Relax, my friend, for you have earned your rest.

Ambition drives you to become the best,
Yet blinds you to your current glowing light.
Just be yourself, and I will be impressed.

You seek to save the weak and dispossessed,
Yet for yourself, the care you give seems slight.
Relax, my friend, for you have earned your rest.

Your awesomeness I hope you will digest,
My love for you could have no upper height.
Just be yourself, and I will be impressed.

You’ll fix the world, and I applaud your quest,
But know you need not do it all tonight.
Relax, my friend, for you have earned your rest.
Just be yourself, and I will be impressed.

 

 

Seth Brown lives in the beautiful Berkshires, where he performs poetry and writes his award-winning humor column The Pun Also Rises for the Berkshire Eagle. He is the author of six books including From God To Verse, a line-by-line rhyming translation of the Torah. His website is RisingPun.com.

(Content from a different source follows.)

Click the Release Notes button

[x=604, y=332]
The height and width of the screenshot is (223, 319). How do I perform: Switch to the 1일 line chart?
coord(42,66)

“The Spideress” by Leslie Lippincott Hidley

I saw a spider and let her live
As though her life were mine to give
Or take away.

Heat’s what brings her out of hiding,
Secretive no longer, gliding
On the silken fluids she spins.

Gossamer geometries, suspended,
Hidden in her body, quiet, splendid,
Flutter in the evening breeze.

 

 

 

Mrs. Hidley has been writing prose and poetry for her own amusement and that of her family and friends and others for most of her 73 years. And one of her ten grandchildren is named Kalliope. She has lived in Walla Walla, Washington; Frankfurt and Bremerhaven, Germany; Upper New York State; Enid, Oklahoma; Montgomery and Prattville, Alabama; Lubbock, Texas; Dover, Delaware; West Palm Beach, Florida; Goose Bay, Labrador; Washington, D.C.; Fairfield, California; Omaha, Nebraska; and now resides in Ojai (Nest-of-the-Moon), California, where she continues to write.